THEATRE
Petit à petit le théâtre Gérard-Philipe se transforme. La grande salle a été réaménagée et un gradin nouveau installé qui donne un excellent rapport plateau-public. L'élément principal reprend l'esprit de la scénographie de l'architecte Patrick Bouchain : du bois brut. Peu d'éléments, la note essentielle, un chatoiement de couleurs, est donnée par les costumes de Claire Risterucci et les masques de Patrick Géminci.
La pièce est difficile, échappe sans cesse. On croit tenir un sens, il se dissout. Alain Ollivier, qui connaît très bien l'uvre de Jean Genet, a trouvé le juste ton, le juste rythme, la juste distance des interprètes à cette langue ample et belle, une langue lyrique, rétive, qui traduit à merveille la rebellion de ceux qui organisent ce cérémonial déroutant. Genet disait que sa pièce ne pouvait s'adresser qu'à un public blanc et il précise dans un texte jusqu'alors inédit qui sera publié dans la Pléiade et que reproduit en partie le document remis aux spectateurs : « Cette pièce est écrite non pour les Noirs, mais contre les Blancs. »

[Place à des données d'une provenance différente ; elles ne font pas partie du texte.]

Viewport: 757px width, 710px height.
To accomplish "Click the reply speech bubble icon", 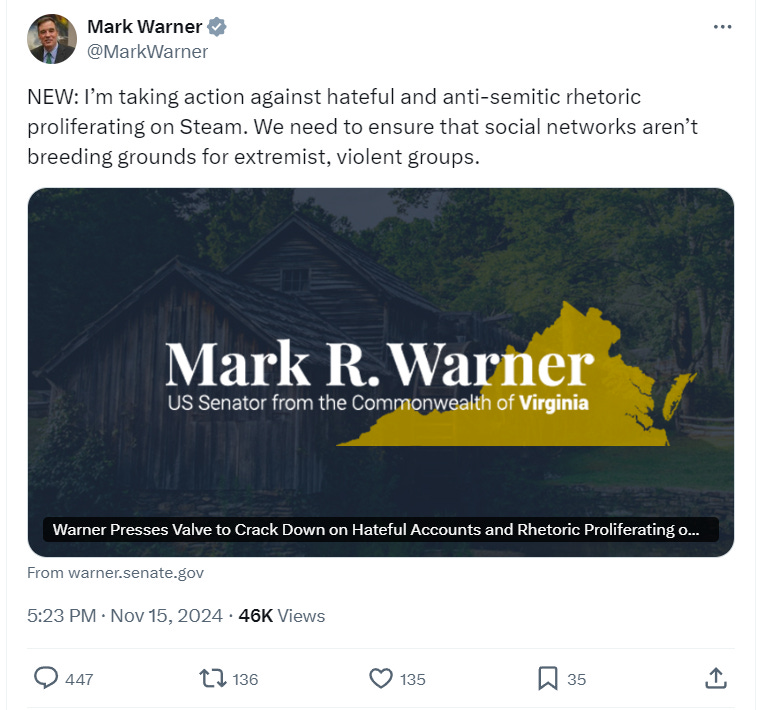I will click(x=46, y=678).
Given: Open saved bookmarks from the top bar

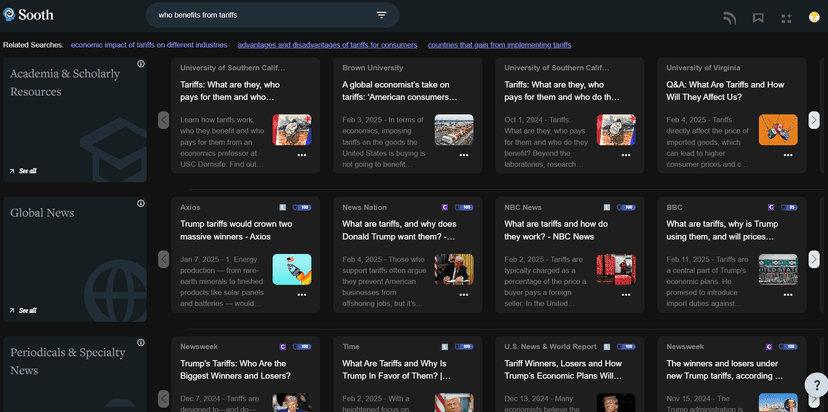Looking at the screenshot, I should click(758, 18).
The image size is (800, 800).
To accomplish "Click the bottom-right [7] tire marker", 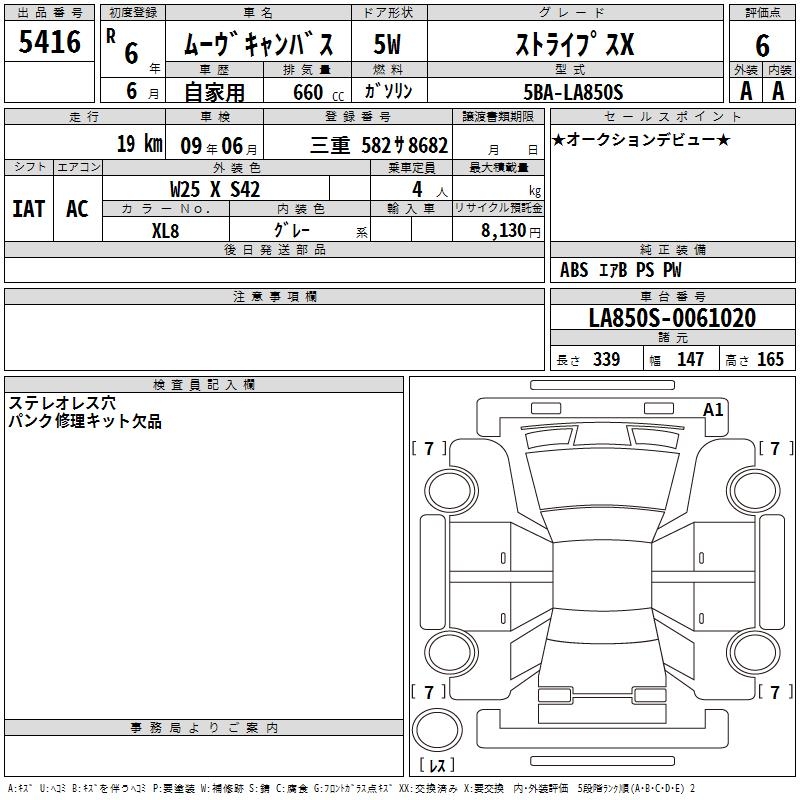I will (775, 692).
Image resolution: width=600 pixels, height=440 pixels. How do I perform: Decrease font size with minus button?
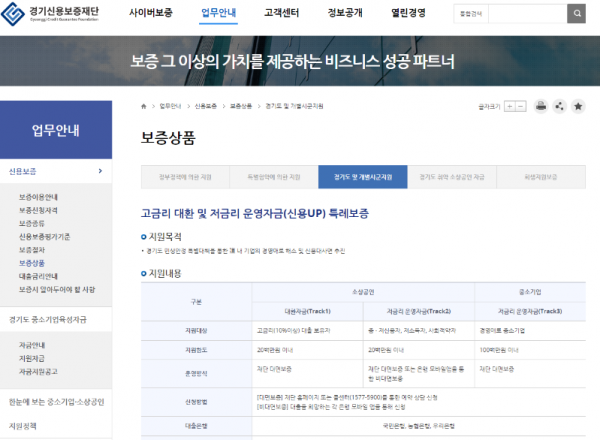(x=520, y=106)
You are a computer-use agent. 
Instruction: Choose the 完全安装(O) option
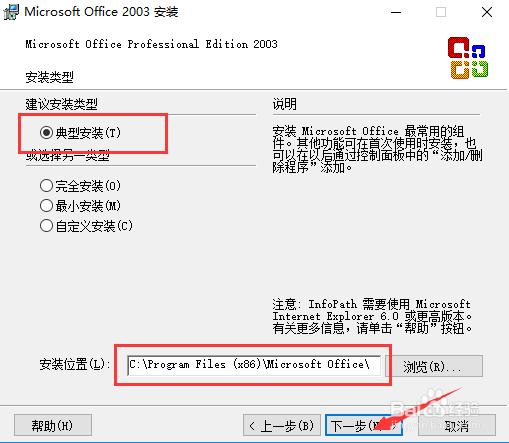click(46, 186)
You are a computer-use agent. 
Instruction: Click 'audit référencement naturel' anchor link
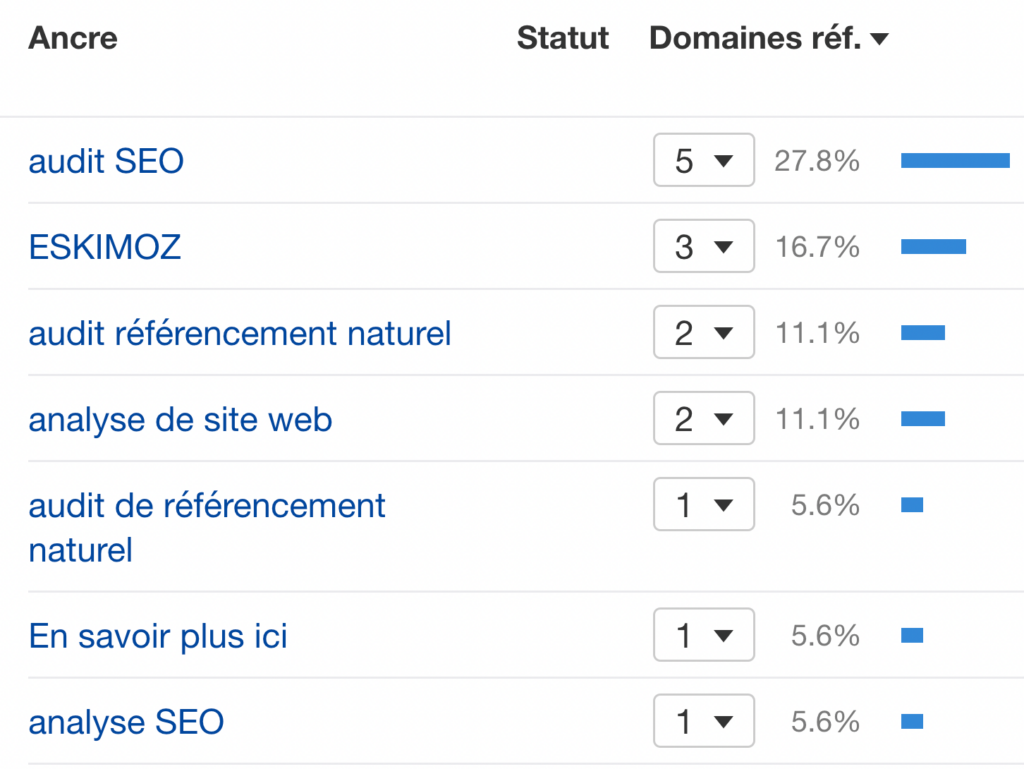(240, 334)
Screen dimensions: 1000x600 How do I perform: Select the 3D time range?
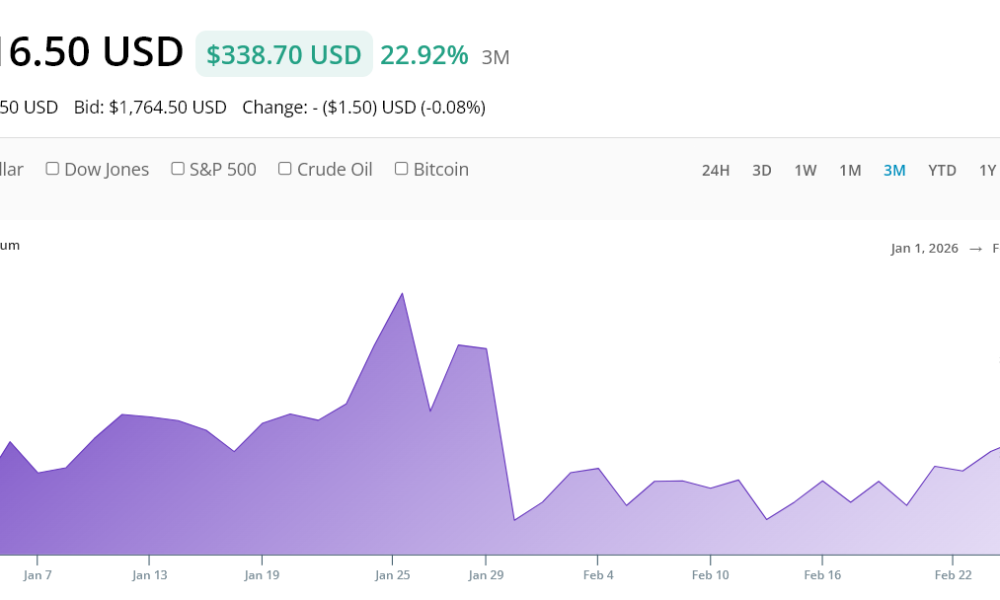[x=761, y=170]
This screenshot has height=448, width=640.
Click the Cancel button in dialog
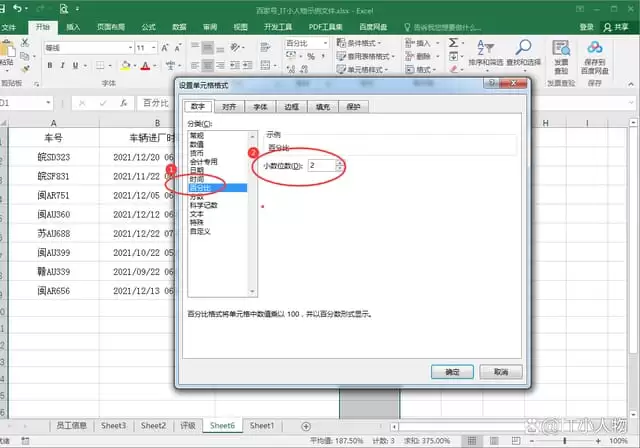pyautogui.click(x=501, y=372)
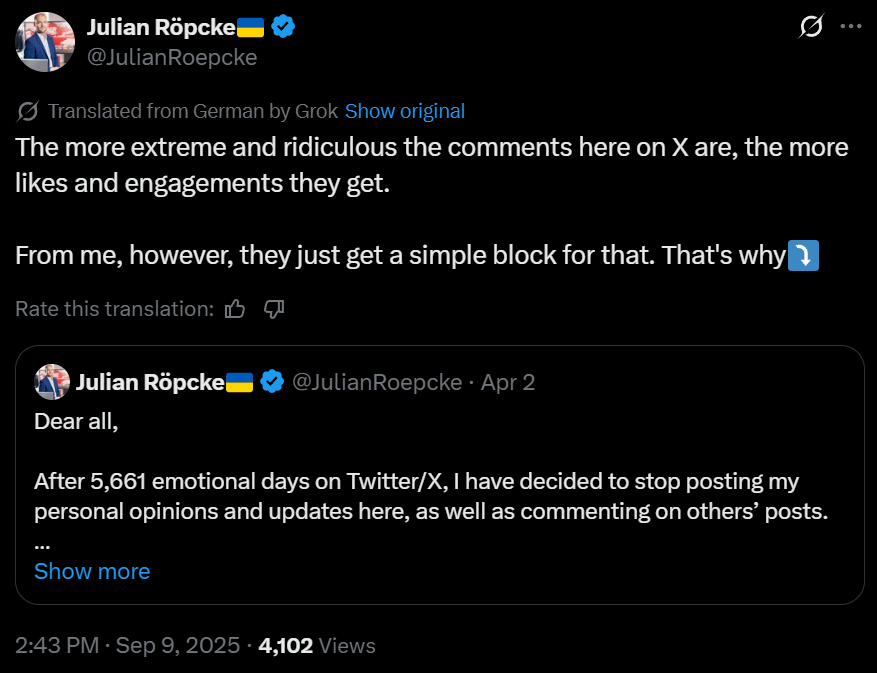Open the quoted post starting with 'Dear all,'

coord(440,480)
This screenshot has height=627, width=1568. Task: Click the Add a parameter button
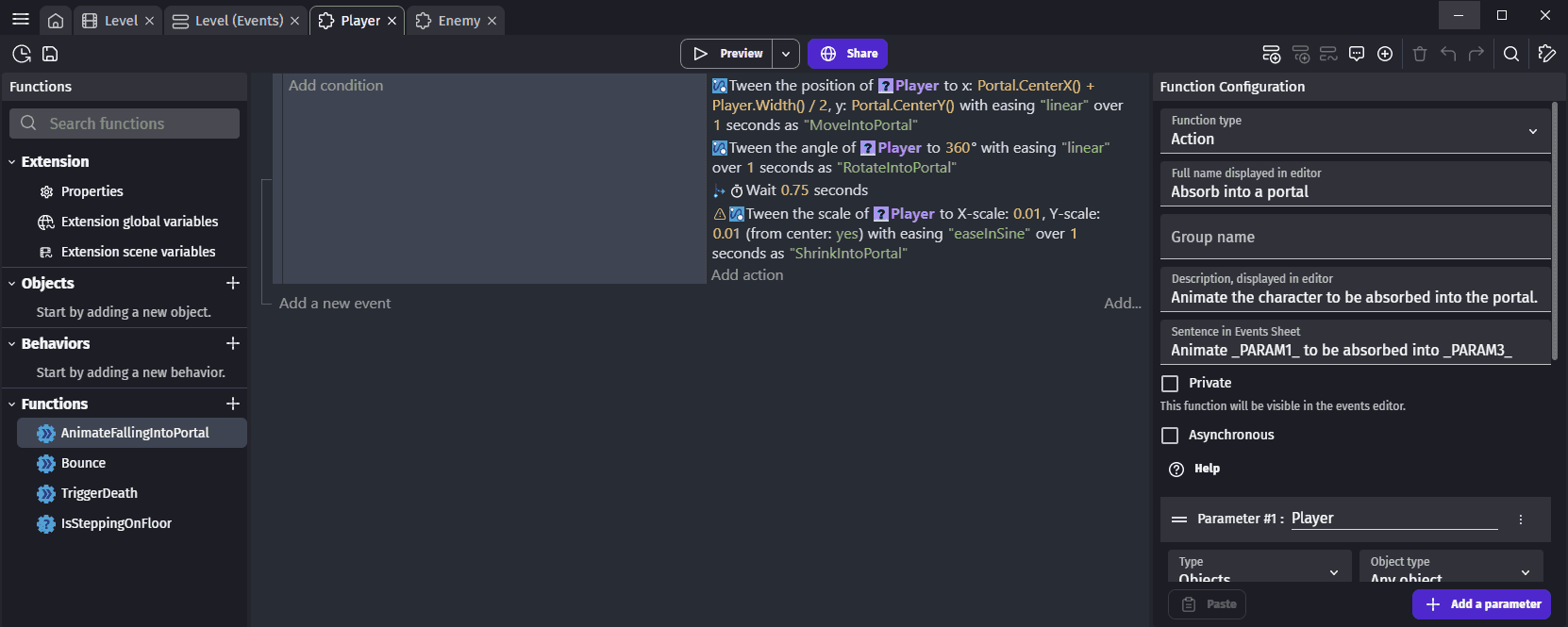[1481, 604]
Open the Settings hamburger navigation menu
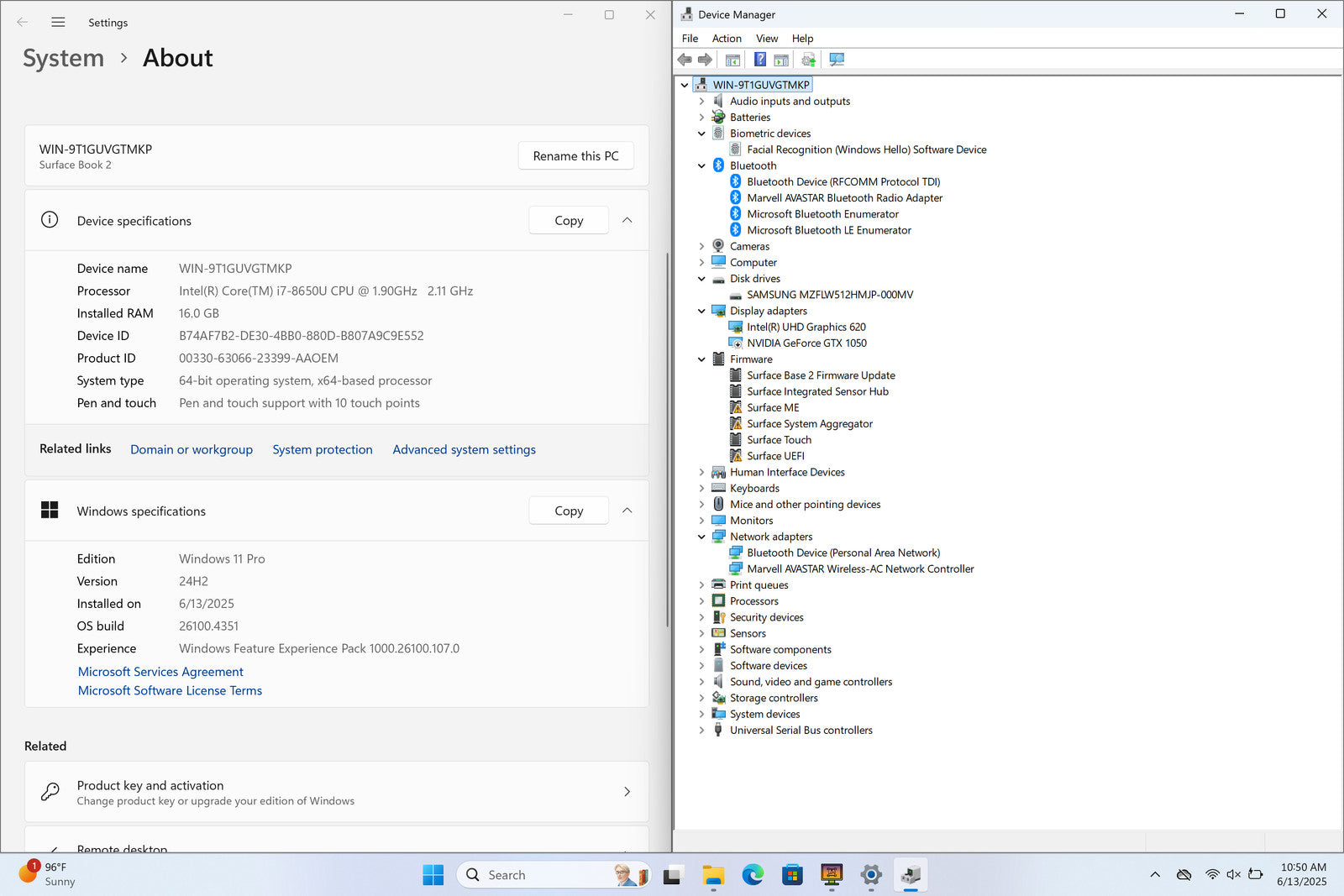This screenshot has width=1344, height=896. 58,23
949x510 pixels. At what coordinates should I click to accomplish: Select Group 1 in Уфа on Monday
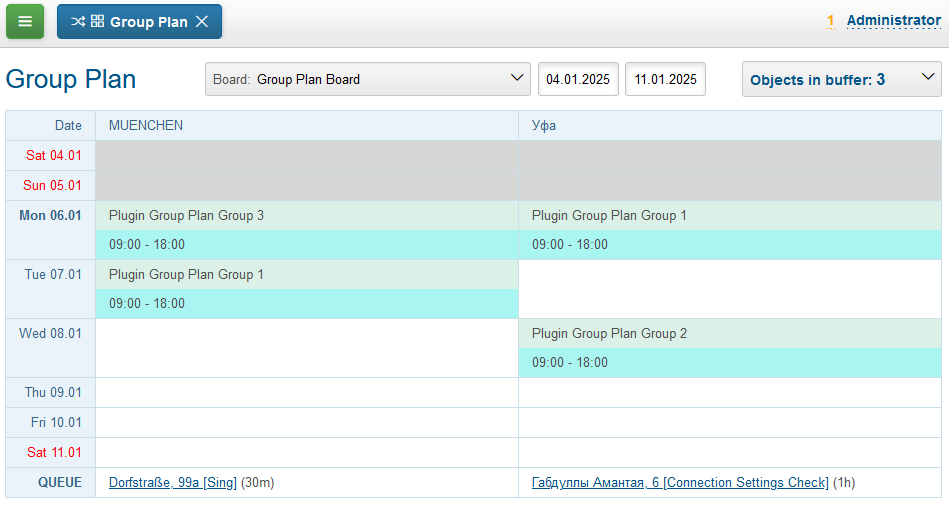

Sur le plateau supérieur, les masques : la reine, le gouverneur, le missionnaire, le juge, le valet en habit. Sur le plateau inférieur, les artisans du jeu avec leurs noms qui disent l'asservissement dans lequel les colons les mettent : Ville-de-Saint-Nazaire, Augusta Neige, Vertu Diop, Félicité Gueuse-Pardon, etc... Alain Ollivier donne une unité très forte à sa troupe, il instaure une proximité troublante avec les acteurs. La pièce, créée par Roger Blin en 1959, n'a rien perdu de son acidité. C'est un poète qui parle, mais c'est aussi un homme qui a connu l'humiliation, le rejet, la violence de la société. La parole de Genet, vive, drue, est toujours actuelle. Il y a quelque chose de déchirant dans le propos, mais nulle complaisance : la férocité ricanante n'étouffe pas l'humanité des personnages, même ceux des masques. C'est en cela que la pièce est universelle et active.
Théâtre Gérard-Philipe de Saint-Denis, à 20 h 30 du lundi au samedi (relâche mercredi), en matinée le dimanche à 16 h. Durée : 2 h 20 sans entracte (01.48.13.70.00). Jusqu'au 31 mars. Les 23 et 30 mars à 17 h, Lara Bruhl interprète « Un Captif amoureux ». A noter, dans le foyer du théâtre : une librairie et une exposition consacrée par l'IMEC (Insititut mémoire de l'édition contemporaine) à Jean Genet.